Share

Kubayar Lunas Tantangan Maduku
Kubayar Lunas Tantangan Maduku
Author: Wafa Farha

Betina Egois

Author: Wafa Farha
last update Last Updated: 2024-07-30 04:06:34

Aku hanyalah segenggam kehangatan, saat suamiku menginginkan sebongkah bara untuk membakar dirinya sendiri.

💔

“Ini, ya pelakornya, Mbak Rin?” posting seseakun di kolom komentar wallku. “Hem, iyalah nggak diposting jelas. Suami orang kok. Sekarang malah sudah dihapus. Untung kecepatan tangan netizen sudah sempat mengabadikannya.”

Mata ini membelalak. Seorang wanita muda nan cantik tengah berpelukan dengan seorang pria yang hanya tampak sampingnya saja, dengan wajah yang dibuat samar. Namun, aku bisa mengenali siapa pemilik punggung lebar itu. Potongan rambut juga tanda lahir di ceruk leher yang selama ini menghangatkan wajahku saat kutenggelamkan di sana. Dia adalah suamiku, Mas Sultan Dewangga. Pria yang menghalalkanku 10 tahun lalu dan telah lahir tiga buah hati di antara kami.

Dari mana mereka dapat foto Lala yang keberadaannya sangat dirahasiakan oleh Mas Sultan dan keluarganya?

Lekas kuhapus komentar itu, tak mau orang lain salah paham dan balik menghujatku karena mengamini teman-teman menyebar foto perempuan jahat itu. Bukan karena sok suci, atau ingin menjaga perasaan pria yang diam-diam menduakanku, atau pelakor itu bebas menjalani kehidupan dengan suami orang. Aku juga tak takut pada mereka yang sekarang berbalik memusuhiku.

Lucu memang! Aku yang dibohongi, diselingkuhi diam-diam, aku pula yang ditempatkan sebagai penjahat yang mengganggu kebahagiaan mereka sebagai pengantin baru.
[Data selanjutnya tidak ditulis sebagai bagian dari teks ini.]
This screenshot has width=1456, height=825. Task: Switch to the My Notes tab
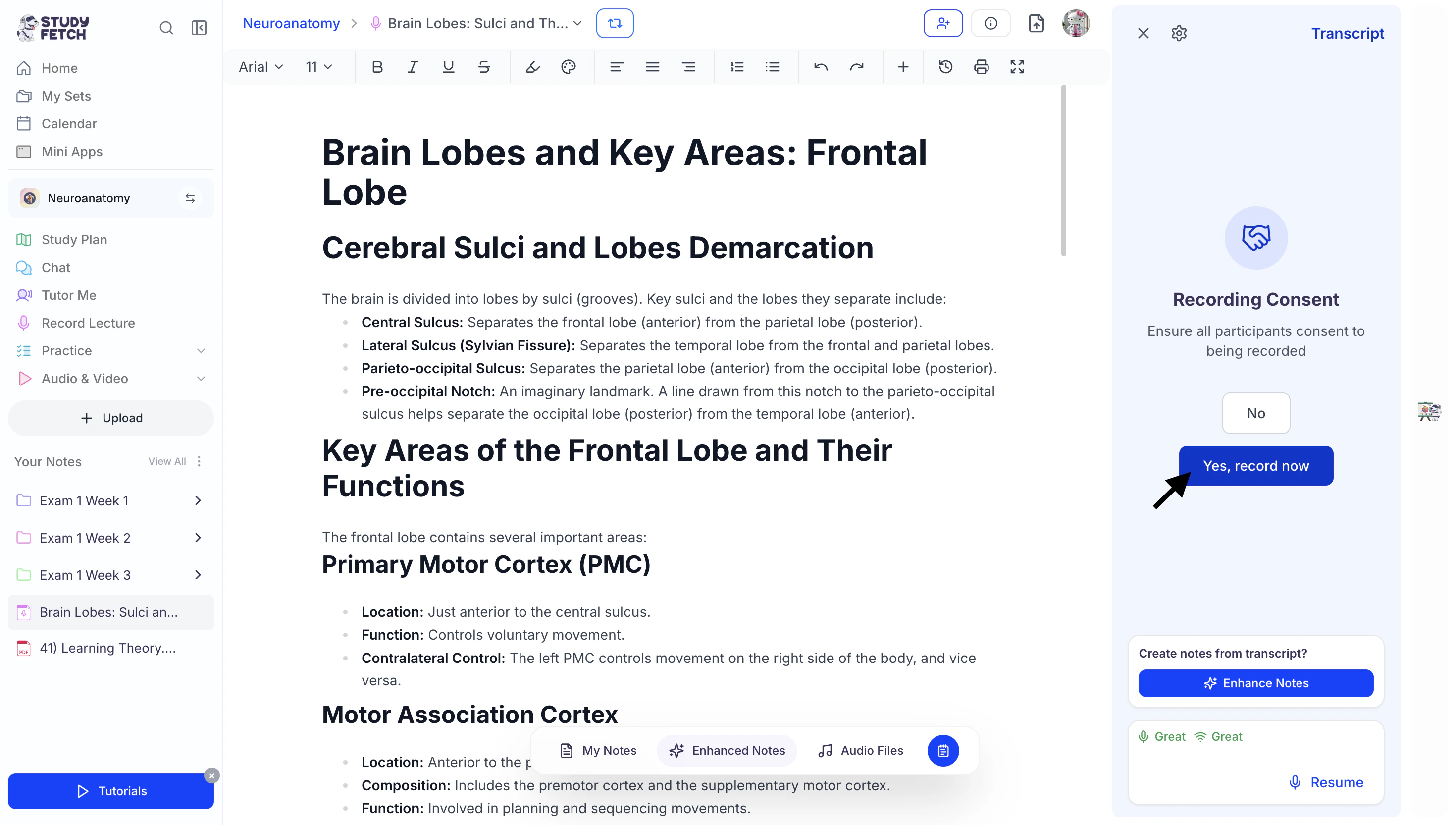598,750

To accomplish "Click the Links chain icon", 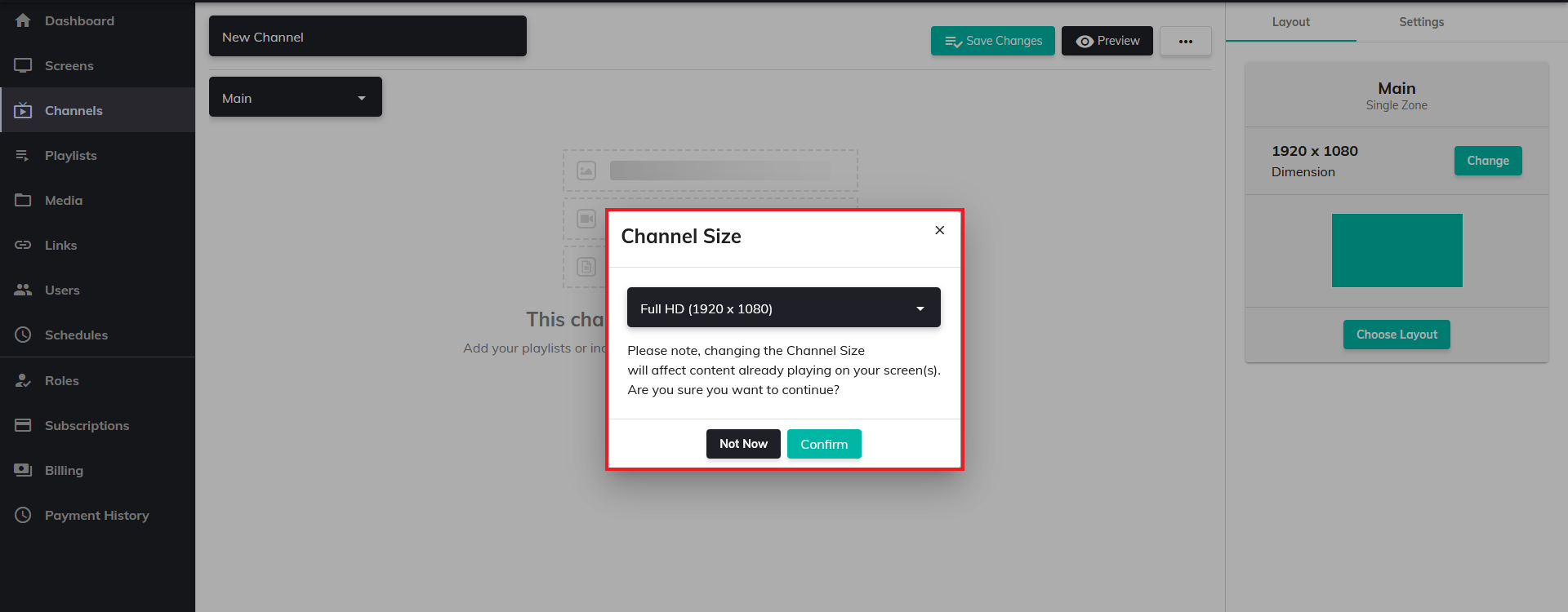I will pyautogui.click(x=23, y=245).
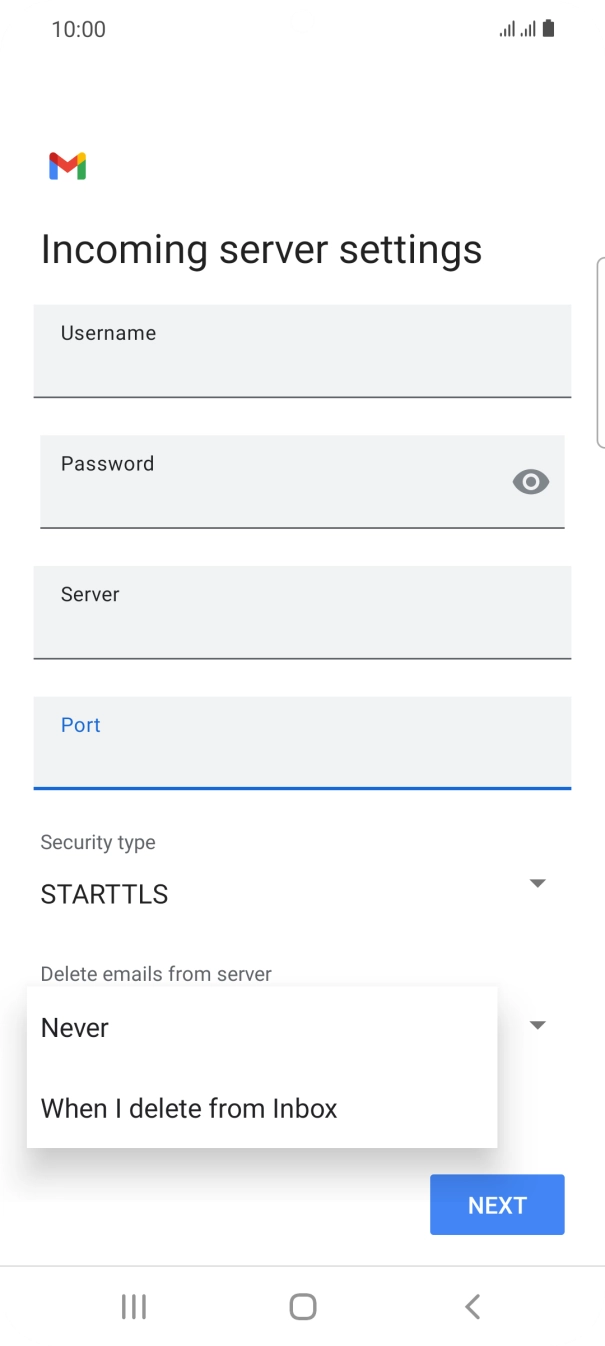Select Never from the delete options
This screenshot has height=1346, width=605.
coord(74,1027)
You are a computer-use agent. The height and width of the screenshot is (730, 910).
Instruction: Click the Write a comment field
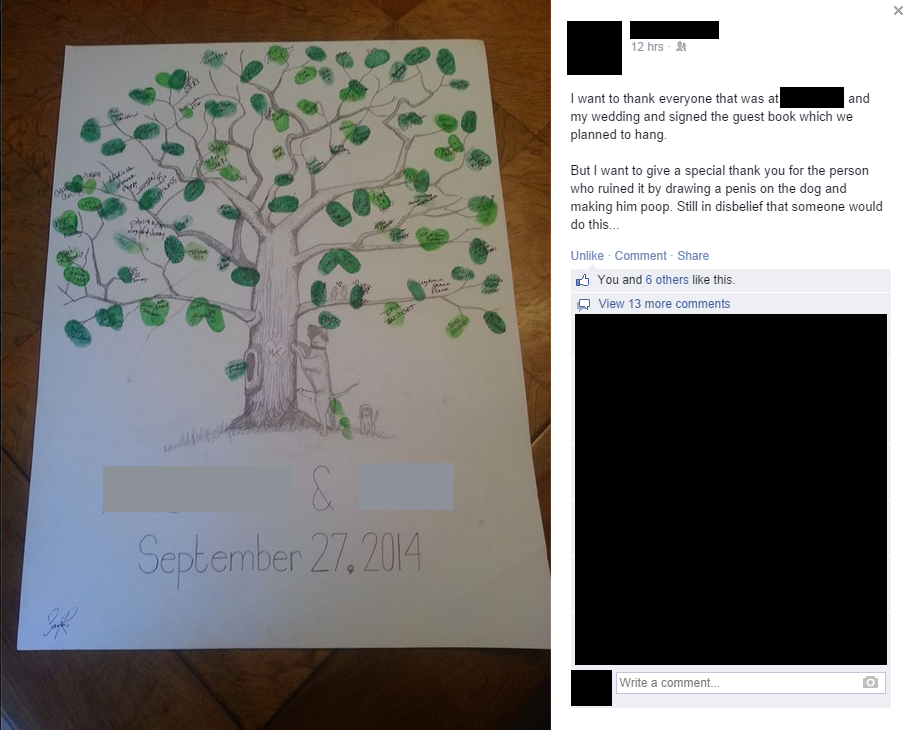[750, 682]
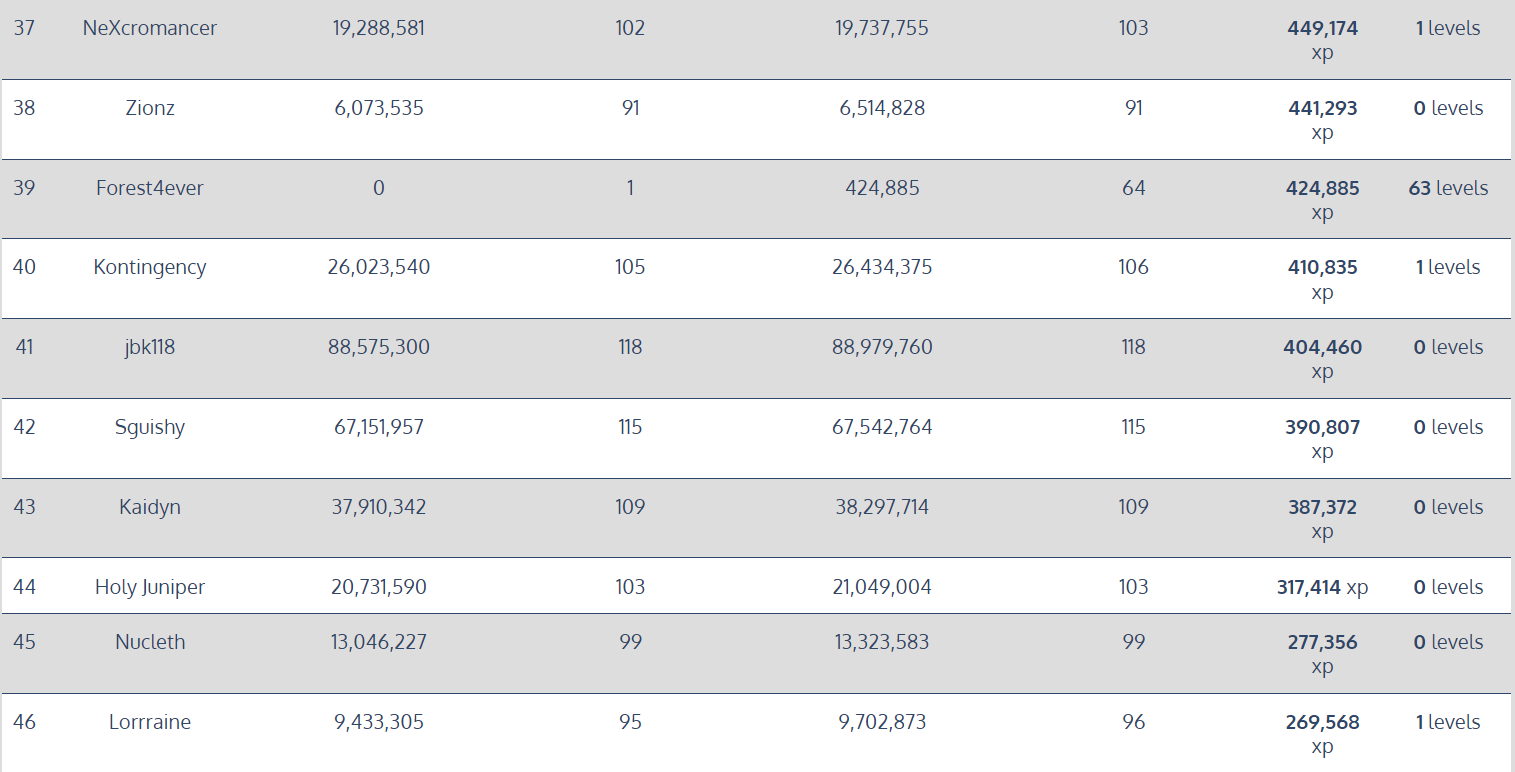The width and height of the screenshot is (1515, 772).
Task: Open Kaidyn's player page
Action: click(150, 507)
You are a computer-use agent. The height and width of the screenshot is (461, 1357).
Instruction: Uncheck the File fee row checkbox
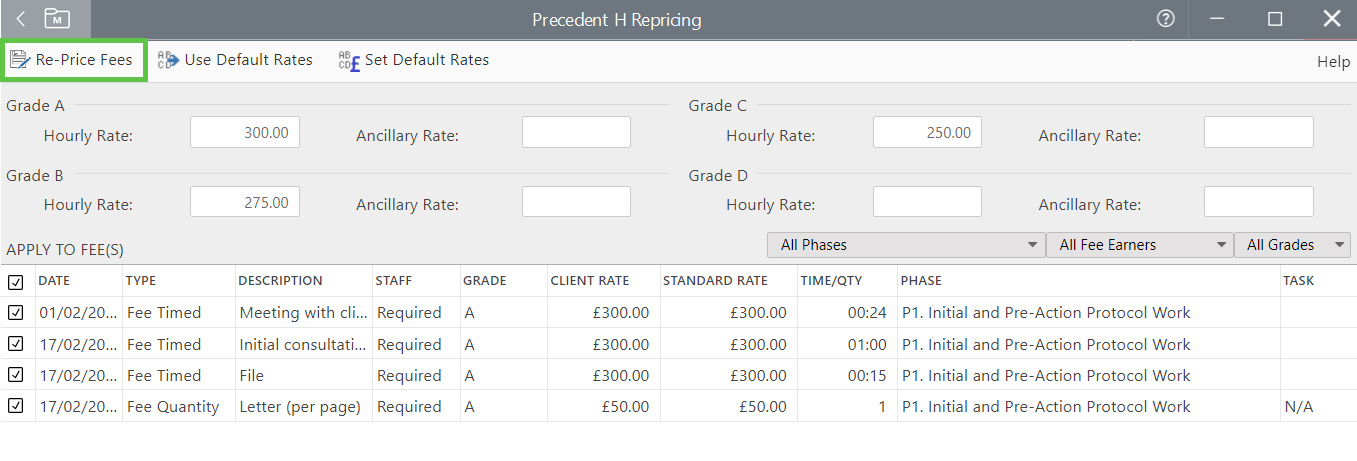click(x=16, y=375)
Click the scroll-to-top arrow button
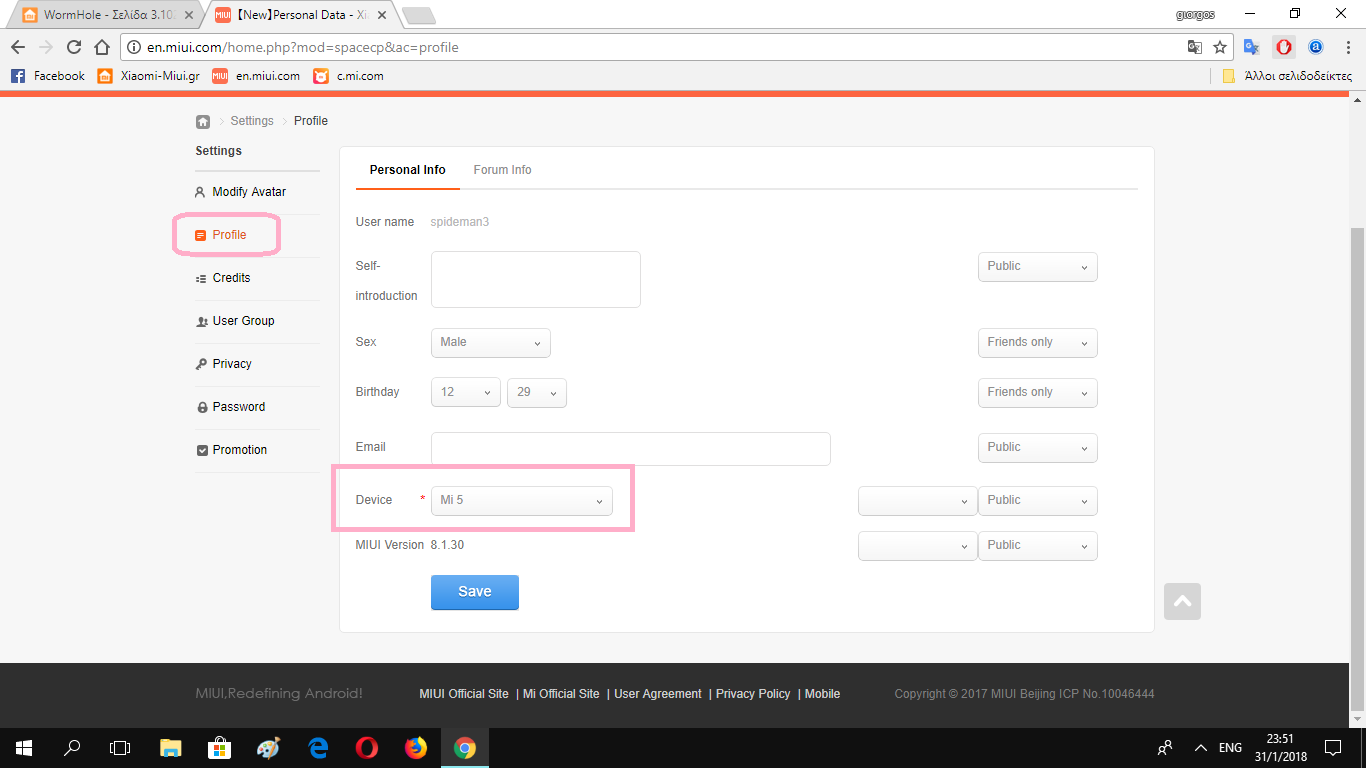This screenshot has width=1366, height=768. tap(1182, 601)
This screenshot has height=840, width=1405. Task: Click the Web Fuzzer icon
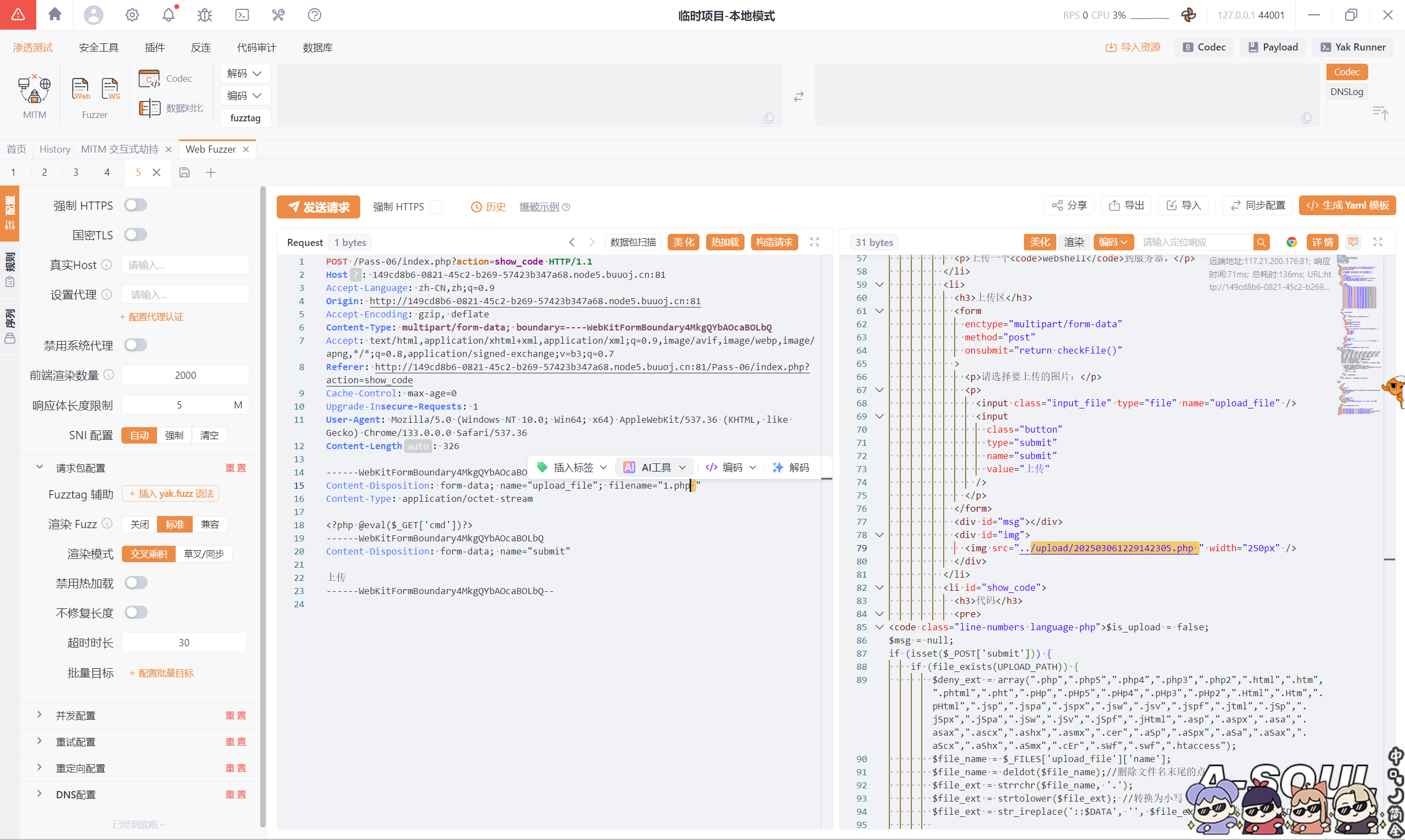[x=80, y=89]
Akan tetapi lebih ke pada anak-anak, tak mau mereka mengenal siapa wanita yang sudah menghancurkan hubungan papa dan mama mereka. Tidak! Demi Tuhan bukan karena mereka aku menahan diri di medsos. Semua rasa sakit yang tak kulampiaskan dengan brutal ini adalah demi anak-anak.

Mata ini masih juga menyapu isi komentar di status yang kubuat pagi ini, saat beristirahat sejenak menunggu antrean di apotek menebus obat si sulung. Setelah melihat nomor antrean di tangan dan orang yang sedang dilayani, aku pun kembali memperhatikan ponsel. Barang kali ada komen aneh lagi yang harus kubersihkan.

“Masih lama giliranku,” gumamku.

“Astaghfirullah, istighfar Mbak Rin. Suami nikah lagi itu bukan selingkuh, jadi jangan buat statement seolah si Mbak terdzolimi," tulis seseakun.

Manis sekali ucapannya. Mengingatkan agar istighfar, tapi dia sendiri pakai PP buka aurat tidak istighfar. Ya Rabb, kenapa aku jadi malah menilai orang lain. Kuelus dada sambil minta ampun dalam hati.

"Katanya embaknya ngaji, tapi kok menolak syariat poligami. Kasian loh, masnya jadi dihujat netizen, padahal nggak melakukan dosa," sambar akun lain.

“Sudah, Mbak. Jangan playing victim muluk, takutnya Allah marah. Yang Mbak gak suka itu syariat Allah,” timpal akun lain lagi.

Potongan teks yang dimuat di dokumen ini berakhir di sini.